People also generate facts. These are a bit squishier for a number of reasons, among them the little issue that nobody really understands internal biochemistry, especially neurochemistry. Animal brains are still something of a black box, and human brains are rather more complicated than that.
It’s a fact that there’s a crapload of different chemicals in there, and that the entire thing works as a kind of bioelectrochemical engine that manages most of the mundane things like breathing and controlling the rather awkward set of delicately balanced levers and counter-levers that make up the human muscular-skeletal system. It’s also a fact that quantitatively tiny changes in the biochemical soup that makes the conducting medium for the nerves can, depending on the exact change, trigger a message, cause everything to be dampened, or set off a storm of reaction, or any of a multitude of different responses.
At this point nobody knows for sure if the whole thing is utterly deterministic – that is, what we perceive to be free will and our thoughts is completely decided by the underlying biochemical reactions inside our skull – or something else entirely. Personally, I lean towards something else, although I have no doubt that the chemistry has a huge impact. I see human nature and the many, many choices we make every day as part of the emergent properties that appear when enough of the right kind of small deterministic reactions happen the right way.
Heck, we used to see the same kind of effects happening every day – aerial views of traffic in a city bears a remarkable resemblance to the flow of blood cells, complete with blockages when things go wrong (although traffic jams are thankfully rather less debilitating than strokes or heart failure).

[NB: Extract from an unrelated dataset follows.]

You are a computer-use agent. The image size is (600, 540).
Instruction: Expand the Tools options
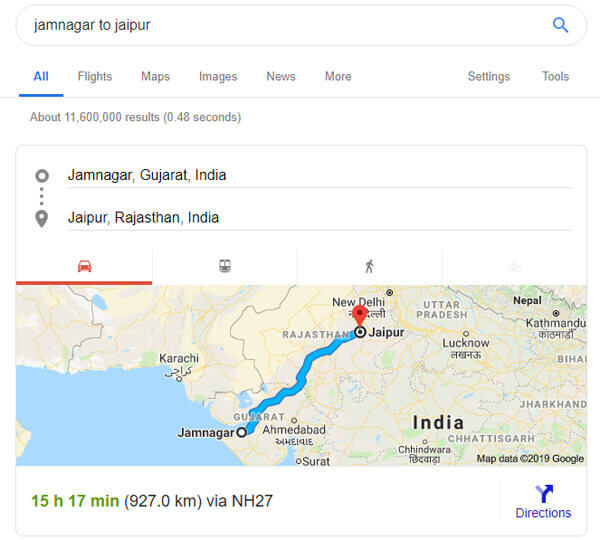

It’s also rather similar to watching a colony of ants in time lapse: over time, the colony acts like a single large organism rather than the mass of much smaller critters performing their limited roles.
Emergent properties are like opinions. They happen. Based on different histories and different experiences people will interpret the same set of facts differently. One example is when I first came to the US. I saw the mostly-dead grass and trees in late fall, and I thought “very dry weather”. I was wrong: I’d never lived anywhere that was cold enough for grass to stop growing and go gray and dry-looking in winter, but I’d certainly seen grass that looked just like that in drought-stricken areas in Australia.
That’s a simple example, of course. The ones that cause all the fuss and screaming are the more complex examples – like it being a fact that people from low income districts are arrested and go through the justice system more often than people from medium or higher income districts. The reasons attributed to this vary from the system being geared against those without much in the way of financial resources (that’s true pretty much everywhere to a greater or lesser extent, but doesn’t explain all the financially strapped people who managed not to go full on criminal) through variants on the environment or poor quality home life being the cause (which again is an insult to those with equally crappy environments or home lives that don’t become criminals) all the way to the belief that everyone makes their own choices and these people chose… poorly (except that doesn’t fully deal with the issue either – not everyone has access to the knowledge or the training to make good decisions about their lives). Yeah, you guessed it. My personal opinion is that there’s an unholy combination of everything including personal choice and environment and history that leads to someone turning criminal. It’s probably a good thing I’m not a judge. Or a lawmaker.
I’d drive people nuts trying to keep the legal system simple and clear while trying to build in allowances for the relatively few people who are legitimately in no-win situations, and I know that tends not to work terribly well.
What does work, and demonstrably so, is honest and accountable government, preferably fairly light-weight, in a high-trust society. Every single one of the most stable countries right now has this. Every place that’s headed downhill is having trust issues with its government and/or the general society. And every shithole in the world is a place where trust only happens between people who know each other personally (and know each other very well at that).
The perpetually offended are playing with nukes when they deny others the ability to express their opinions and act to reduce the ability of people to trust in their society. One can only hope the fallout will be contained.
Oh, and have some of the irises in my garden.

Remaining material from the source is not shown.